Please copy, exactly and with no pictures, only the lines from the one containing "FAQs (59, 1831)" through the last line of the records.

____ MATERIAL SHOWN

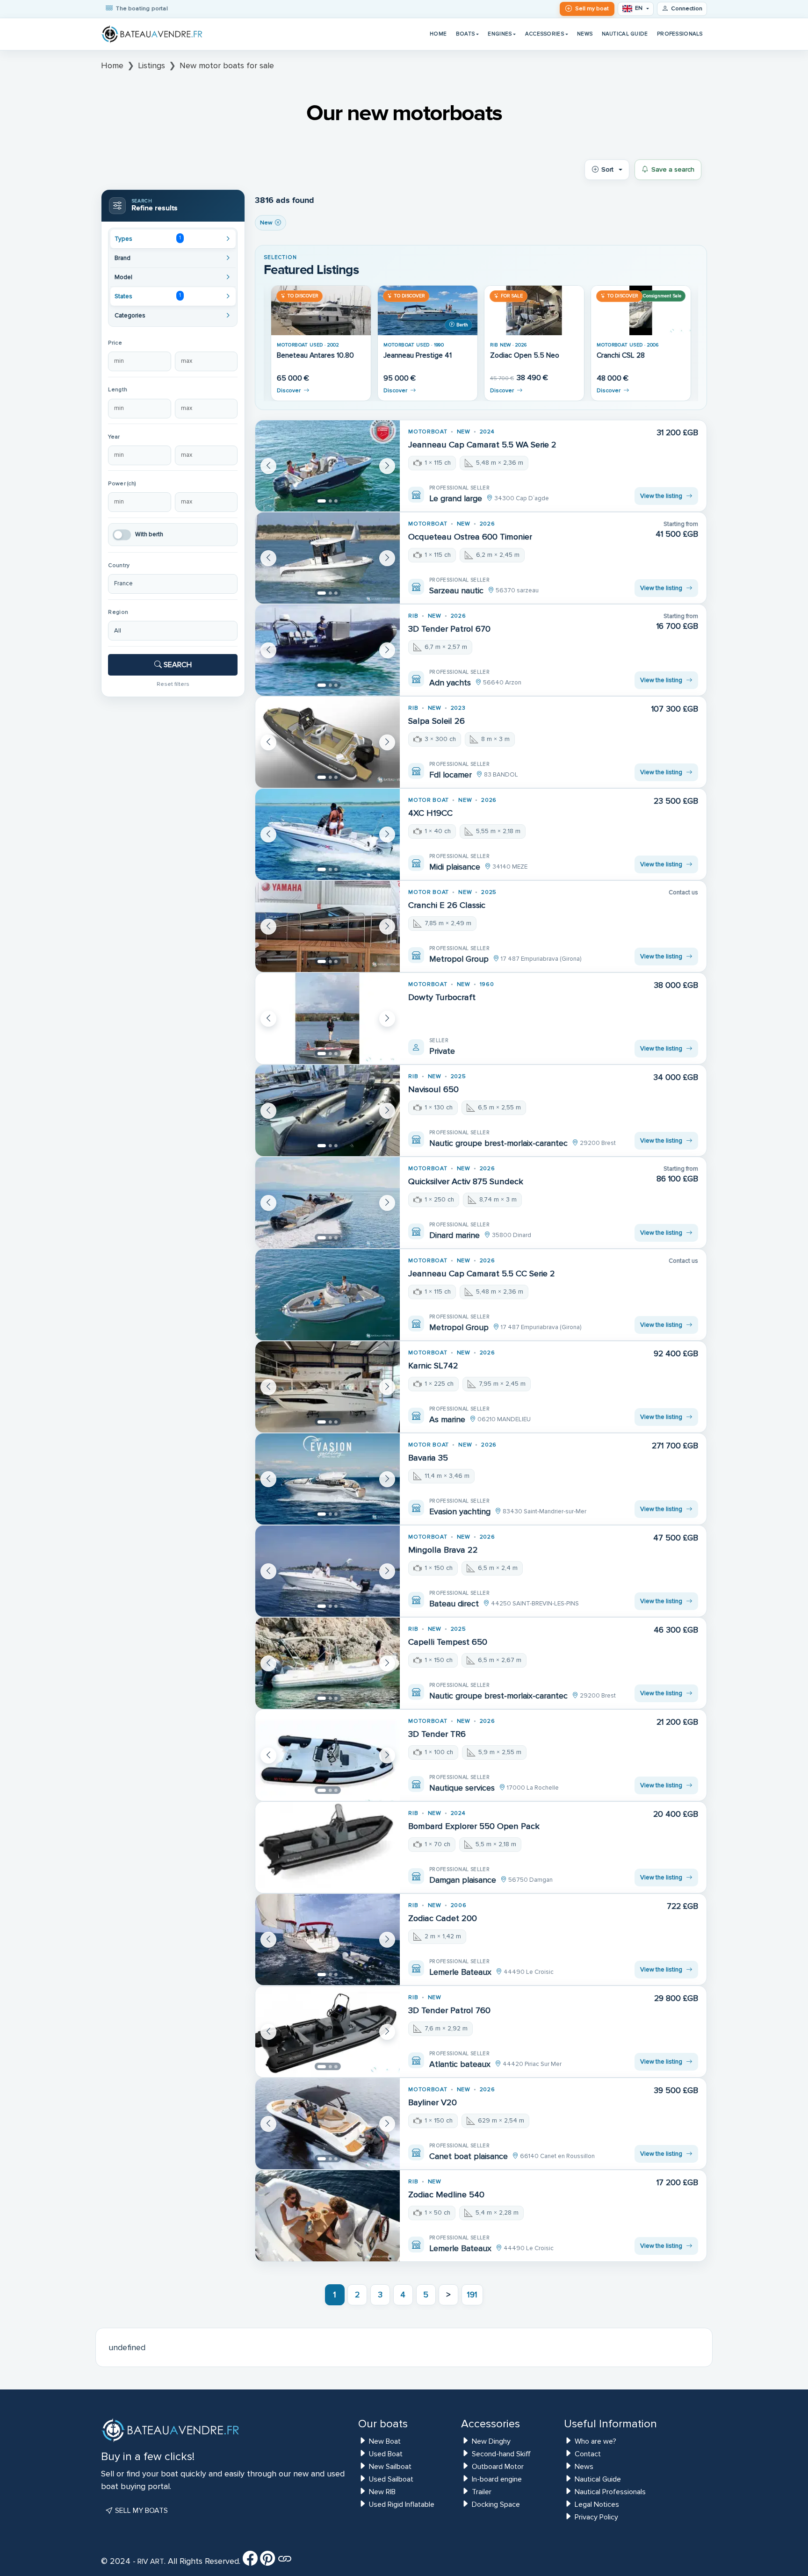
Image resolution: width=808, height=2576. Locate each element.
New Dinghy (491, 2441)
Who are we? (595, 2441)
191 (472, 2294)
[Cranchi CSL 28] (641, 310)
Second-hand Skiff (501, 2454)
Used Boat (386, 2454)
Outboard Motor (498, 2466)
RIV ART (150, 2561)
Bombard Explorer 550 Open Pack (474, 1826)
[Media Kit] (284, 2561)
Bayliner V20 (432, 2102)
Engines (500, 33)
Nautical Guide (625, 33)
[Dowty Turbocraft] (327, 1018)
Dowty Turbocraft (442, 997)
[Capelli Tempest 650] (327, 1663)
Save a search (672, 169)
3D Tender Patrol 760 (449, 2010)
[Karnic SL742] (327, 1386)
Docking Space (496, 2504)
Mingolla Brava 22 (443, 1550)
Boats (465, 33)
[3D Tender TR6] (327, 1755)
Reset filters (173, 684)
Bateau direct (454, 1603)
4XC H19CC (430, 813)
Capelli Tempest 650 (447, 1642)
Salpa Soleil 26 (436, 721)
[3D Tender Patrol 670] (327, 650)
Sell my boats (140, 2510)
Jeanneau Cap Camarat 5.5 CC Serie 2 (481, 1273)
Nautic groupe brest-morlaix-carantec (498, 1143)
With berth (149, 534)
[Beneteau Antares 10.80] (321, 310)
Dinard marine (454, 1235)
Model (123, 277)
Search (177, 664)
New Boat (385, 2441)
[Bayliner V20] (327, 2123)
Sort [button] (607, 169)
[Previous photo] (268, 466)
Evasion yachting (460, 1511)
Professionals (680, 33)
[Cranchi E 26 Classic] (327, 926)
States (148, 296)
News (584, 33)
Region (118, 612)
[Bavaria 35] (327, 1479)
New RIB (382, 2492)
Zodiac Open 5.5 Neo (524, 355)
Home (438, 33)
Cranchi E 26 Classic (446, 905)
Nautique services (462, 1788)
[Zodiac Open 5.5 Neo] (534, 310)
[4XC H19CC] (327, 834)
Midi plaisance (454, 867)
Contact (588, 2454)
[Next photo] (387, 466)
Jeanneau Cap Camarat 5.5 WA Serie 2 (482, 444)
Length (117, 389)
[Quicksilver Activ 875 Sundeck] (327, 1202)
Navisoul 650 (433, 1089)
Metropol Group (459, 959)
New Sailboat (390, 2466)
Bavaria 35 (428, 1458)
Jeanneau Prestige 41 (417, 355)
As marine (447, 1419)
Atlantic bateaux (460, 2064)
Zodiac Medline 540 (446, 2194)
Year (114, 436)
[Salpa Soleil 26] (327, 742)
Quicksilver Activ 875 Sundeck (465, 1181)
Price (115, 342)
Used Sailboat (391, 2479)
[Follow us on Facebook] (250, 2561)
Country (119, 565)
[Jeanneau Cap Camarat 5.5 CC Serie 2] (327, 1294)
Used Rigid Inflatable (401, 2504)
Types (148, 238)
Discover (289, 390)
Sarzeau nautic (456, 590)
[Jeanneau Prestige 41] (427, 310)
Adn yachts (450, 682)
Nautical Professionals (610, 2492)
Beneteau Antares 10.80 (315, 355)
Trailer (481, 2492)
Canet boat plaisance (468, 2156)
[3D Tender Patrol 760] (327, 2031)
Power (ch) (122, 483)
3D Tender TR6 (437, 1734)
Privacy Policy (596, 2517)
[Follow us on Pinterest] (267, 2561)
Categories (130, 315)
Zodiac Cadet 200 (442, 1918)
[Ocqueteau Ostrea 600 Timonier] (327, 558)
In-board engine (497, 2479)
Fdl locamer (450, 775)
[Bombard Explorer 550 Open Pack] (327, 1847)
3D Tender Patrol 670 (449, 629)
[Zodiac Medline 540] (327, 2215)
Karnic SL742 (433, 1365)
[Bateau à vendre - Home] (152, 34)
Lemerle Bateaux (460, 1972)
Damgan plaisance (462, 1880)
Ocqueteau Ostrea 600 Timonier (470, 537)
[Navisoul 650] (327, 1110)
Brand (122, 258)
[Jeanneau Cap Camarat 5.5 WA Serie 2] (327, 465)
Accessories (544, 33)
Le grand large (455, 498)
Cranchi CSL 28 (621, 355)
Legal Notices (597, 2504)
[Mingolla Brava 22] (327, 1571)
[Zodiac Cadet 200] (327, 1939)
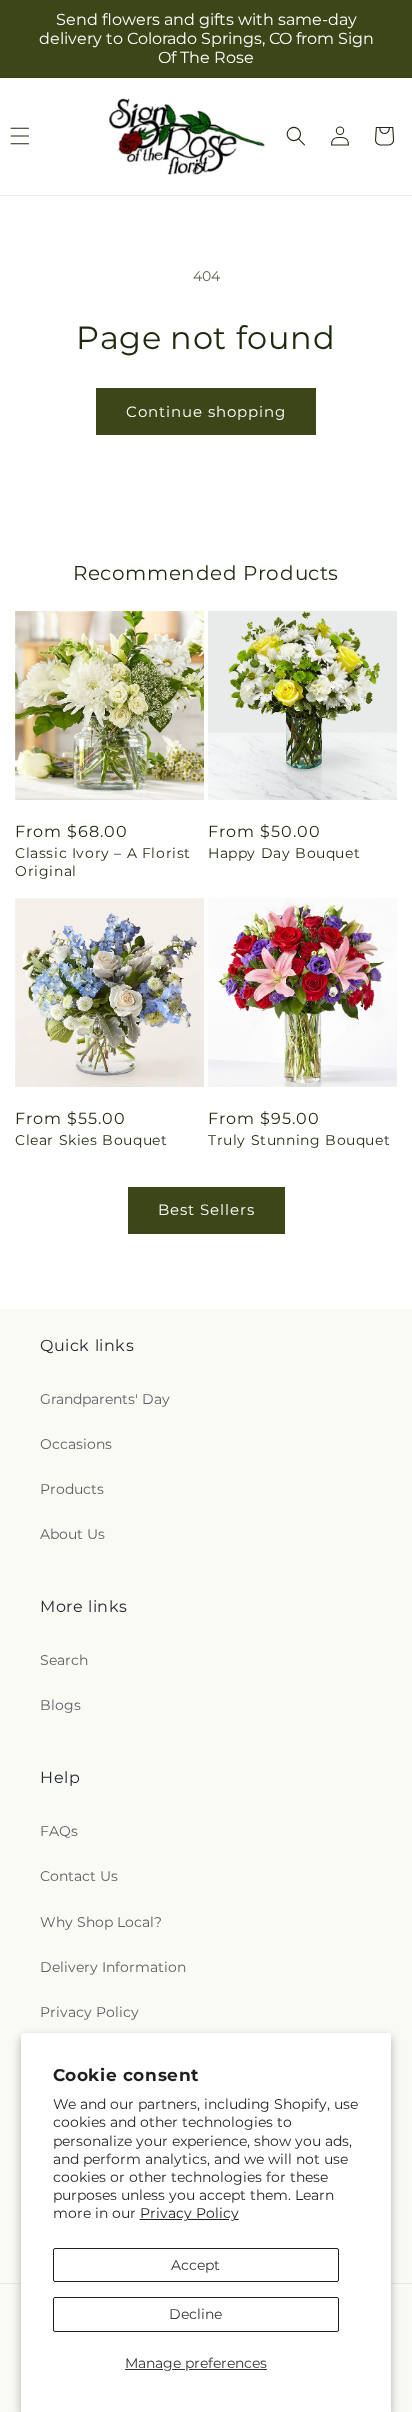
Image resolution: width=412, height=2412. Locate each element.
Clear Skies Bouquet (91, 1140)
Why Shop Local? (101, 1922)
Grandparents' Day (105, 1399)
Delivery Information (113, 1967)
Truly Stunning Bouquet (299, 1140)
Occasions (76, 1444)
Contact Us (79, 1876)
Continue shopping (206, 411)
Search (64, 1660)
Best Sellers (206, 1209)
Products (72, 1489)
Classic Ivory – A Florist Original (103, 862)
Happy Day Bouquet (284, 853)
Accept (195, 2265)
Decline (195, 2314)
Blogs (60, 1705)
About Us (72, 1534)
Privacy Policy (189, 2213)
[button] (296, 136)
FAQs (59, 1831)
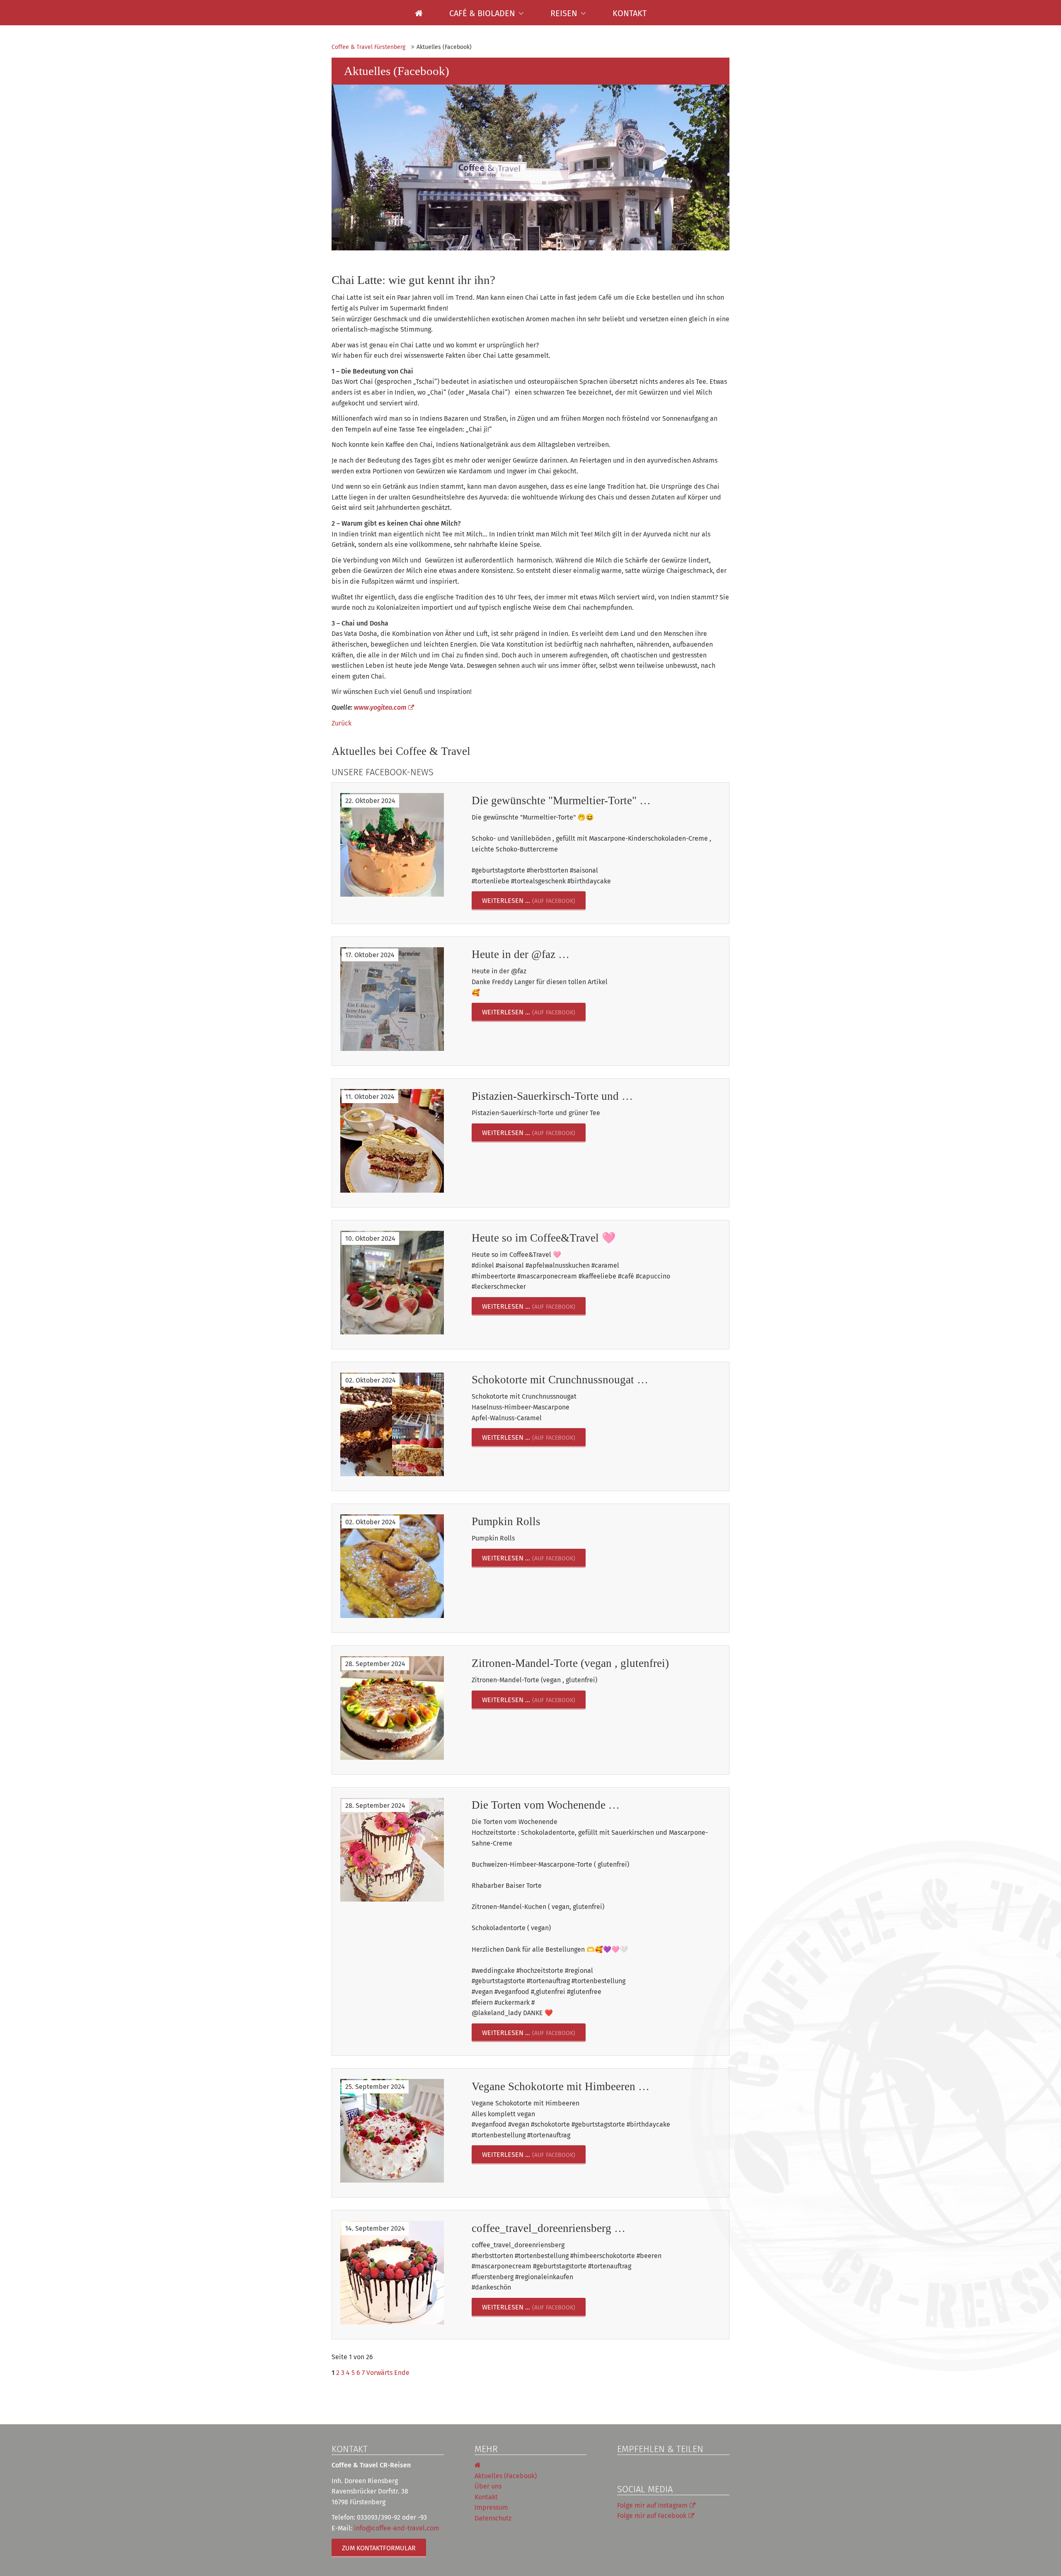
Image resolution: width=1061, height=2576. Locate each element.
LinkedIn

________

> _ANSWER BELOW_
FAQs (59, 1831)
Image resolution: width=1061, height=2576. Locate each element.
LinkedIn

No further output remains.